▶ _Instructions for the task_
Look through the records and copy each line with the string "Heads" in it.

▶ _Records supplied_
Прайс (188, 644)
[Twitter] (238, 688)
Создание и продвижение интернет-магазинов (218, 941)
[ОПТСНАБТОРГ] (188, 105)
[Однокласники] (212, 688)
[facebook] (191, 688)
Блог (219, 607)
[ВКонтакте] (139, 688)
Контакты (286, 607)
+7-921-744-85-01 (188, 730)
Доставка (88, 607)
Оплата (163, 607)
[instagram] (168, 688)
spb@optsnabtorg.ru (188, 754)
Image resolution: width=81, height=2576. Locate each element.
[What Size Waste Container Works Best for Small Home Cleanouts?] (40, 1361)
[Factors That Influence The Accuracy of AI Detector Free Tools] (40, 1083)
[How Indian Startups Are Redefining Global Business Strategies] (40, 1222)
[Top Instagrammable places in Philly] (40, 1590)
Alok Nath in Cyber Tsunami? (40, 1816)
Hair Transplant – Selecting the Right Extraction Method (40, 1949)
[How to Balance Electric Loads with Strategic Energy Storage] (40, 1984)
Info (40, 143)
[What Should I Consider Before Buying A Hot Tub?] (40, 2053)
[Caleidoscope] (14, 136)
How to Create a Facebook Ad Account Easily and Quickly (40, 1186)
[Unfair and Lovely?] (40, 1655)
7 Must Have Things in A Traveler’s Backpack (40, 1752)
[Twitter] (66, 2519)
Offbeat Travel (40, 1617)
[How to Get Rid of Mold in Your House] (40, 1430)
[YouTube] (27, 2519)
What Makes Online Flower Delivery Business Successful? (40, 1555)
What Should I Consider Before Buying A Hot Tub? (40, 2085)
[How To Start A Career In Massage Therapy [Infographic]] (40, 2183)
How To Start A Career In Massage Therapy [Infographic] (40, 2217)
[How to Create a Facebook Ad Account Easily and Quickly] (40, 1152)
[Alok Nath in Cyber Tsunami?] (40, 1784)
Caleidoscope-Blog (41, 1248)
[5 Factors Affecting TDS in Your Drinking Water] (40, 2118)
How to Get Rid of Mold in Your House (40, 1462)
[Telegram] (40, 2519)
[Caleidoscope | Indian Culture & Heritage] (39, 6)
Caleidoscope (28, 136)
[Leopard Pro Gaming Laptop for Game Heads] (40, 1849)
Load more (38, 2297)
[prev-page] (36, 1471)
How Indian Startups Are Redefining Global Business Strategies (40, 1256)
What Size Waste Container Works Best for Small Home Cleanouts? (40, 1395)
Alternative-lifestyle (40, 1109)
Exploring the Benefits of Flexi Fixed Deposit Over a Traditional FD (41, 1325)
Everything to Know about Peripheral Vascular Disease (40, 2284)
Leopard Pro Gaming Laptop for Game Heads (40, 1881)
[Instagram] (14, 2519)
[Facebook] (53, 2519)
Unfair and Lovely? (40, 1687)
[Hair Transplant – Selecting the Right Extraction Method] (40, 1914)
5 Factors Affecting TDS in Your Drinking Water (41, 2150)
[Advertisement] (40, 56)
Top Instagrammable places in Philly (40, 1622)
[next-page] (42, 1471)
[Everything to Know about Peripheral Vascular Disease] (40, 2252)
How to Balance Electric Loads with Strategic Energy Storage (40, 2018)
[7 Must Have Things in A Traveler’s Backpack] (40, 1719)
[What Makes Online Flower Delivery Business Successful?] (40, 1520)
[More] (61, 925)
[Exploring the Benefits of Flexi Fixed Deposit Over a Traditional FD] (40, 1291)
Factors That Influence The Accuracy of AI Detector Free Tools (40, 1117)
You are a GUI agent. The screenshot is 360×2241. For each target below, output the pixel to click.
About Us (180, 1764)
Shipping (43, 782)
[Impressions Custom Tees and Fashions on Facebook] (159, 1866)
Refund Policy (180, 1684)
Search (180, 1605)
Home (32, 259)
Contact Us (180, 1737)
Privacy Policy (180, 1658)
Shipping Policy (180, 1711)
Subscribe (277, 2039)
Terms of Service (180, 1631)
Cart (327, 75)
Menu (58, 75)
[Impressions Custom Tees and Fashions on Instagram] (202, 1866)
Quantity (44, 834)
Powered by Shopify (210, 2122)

* * *

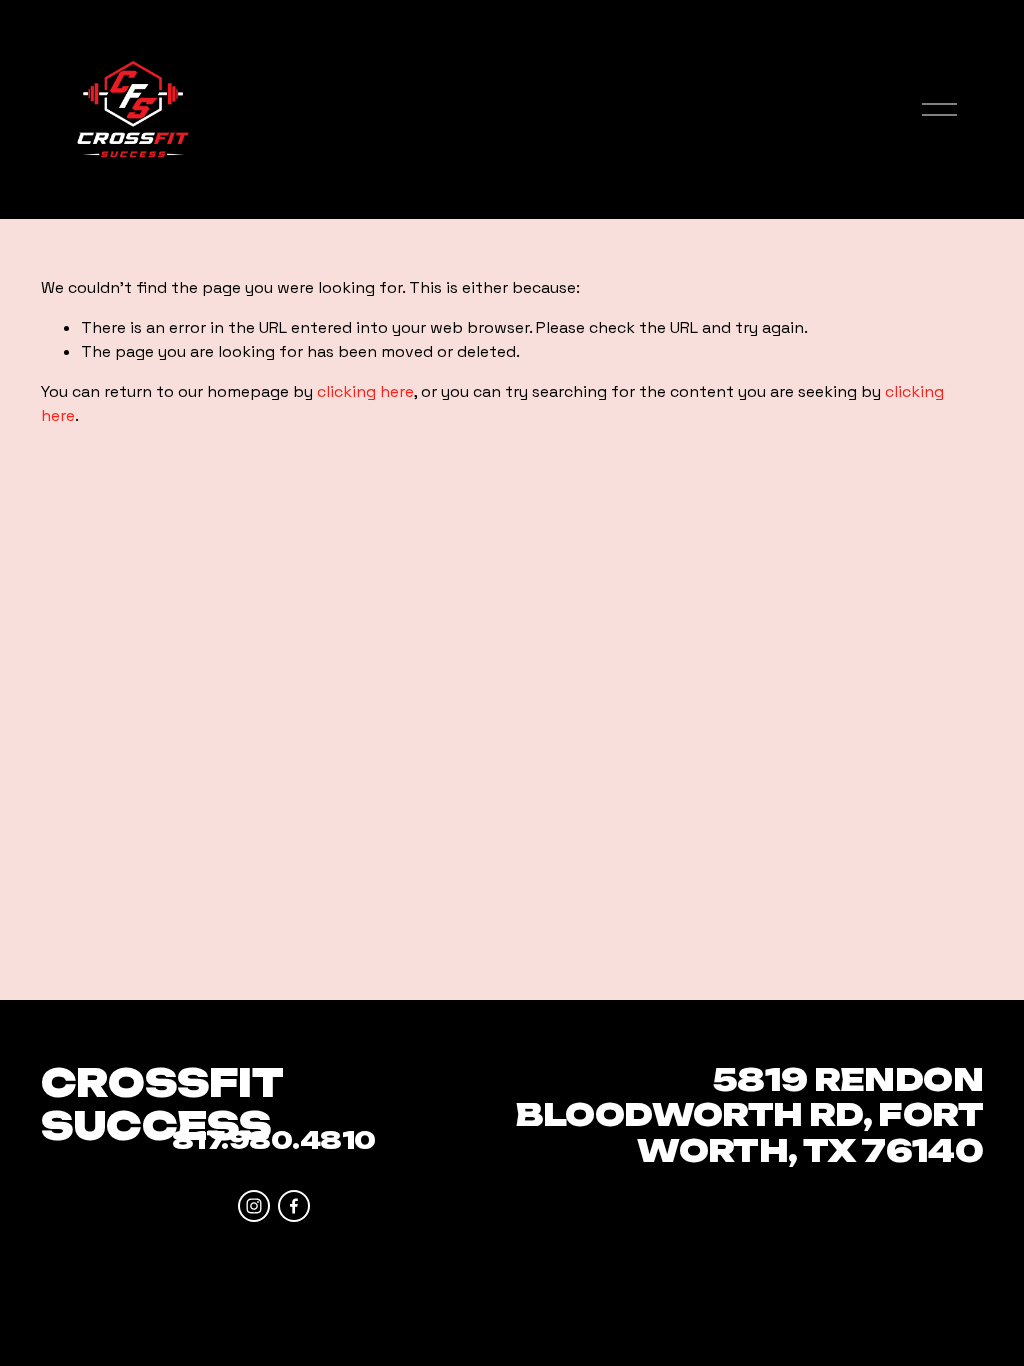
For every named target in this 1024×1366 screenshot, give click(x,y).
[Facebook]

* * *

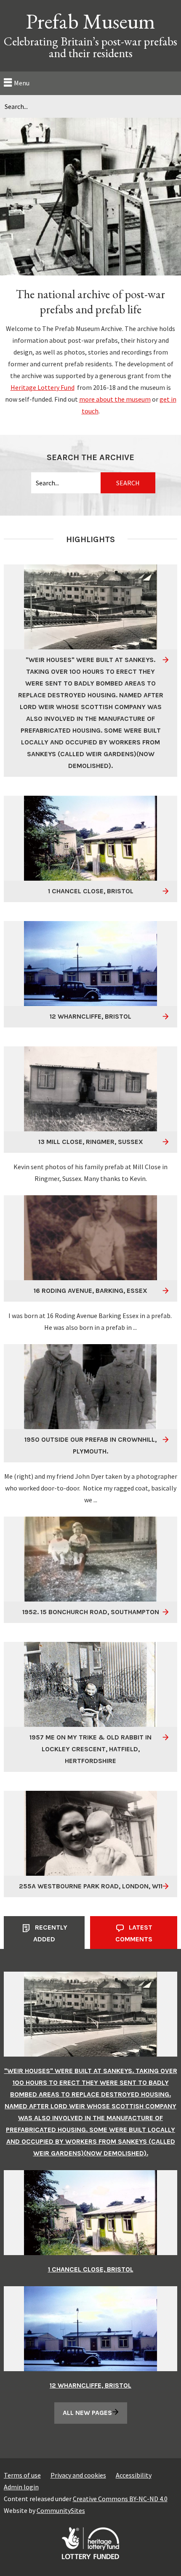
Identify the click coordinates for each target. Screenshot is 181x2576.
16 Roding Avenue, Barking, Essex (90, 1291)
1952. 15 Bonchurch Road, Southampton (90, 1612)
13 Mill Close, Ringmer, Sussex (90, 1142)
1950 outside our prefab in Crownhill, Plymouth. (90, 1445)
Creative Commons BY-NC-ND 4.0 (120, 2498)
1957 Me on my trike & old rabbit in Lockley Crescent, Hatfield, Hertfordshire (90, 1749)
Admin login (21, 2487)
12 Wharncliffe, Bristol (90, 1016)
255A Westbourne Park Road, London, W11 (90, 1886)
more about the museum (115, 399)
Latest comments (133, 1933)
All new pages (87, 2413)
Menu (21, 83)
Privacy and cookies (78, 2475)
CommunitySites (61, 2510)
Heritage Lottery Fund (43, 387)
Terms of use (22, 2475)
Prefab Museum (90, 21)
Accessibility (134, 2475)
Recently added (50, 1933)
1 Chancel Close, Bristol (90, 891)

▶ _Solution to this exercise_
[Leopard Pro Gaming Laptop for Game Heads] (40, 1849)
Leopard Pro Gaming Laptop for Game Heads (40, 1881)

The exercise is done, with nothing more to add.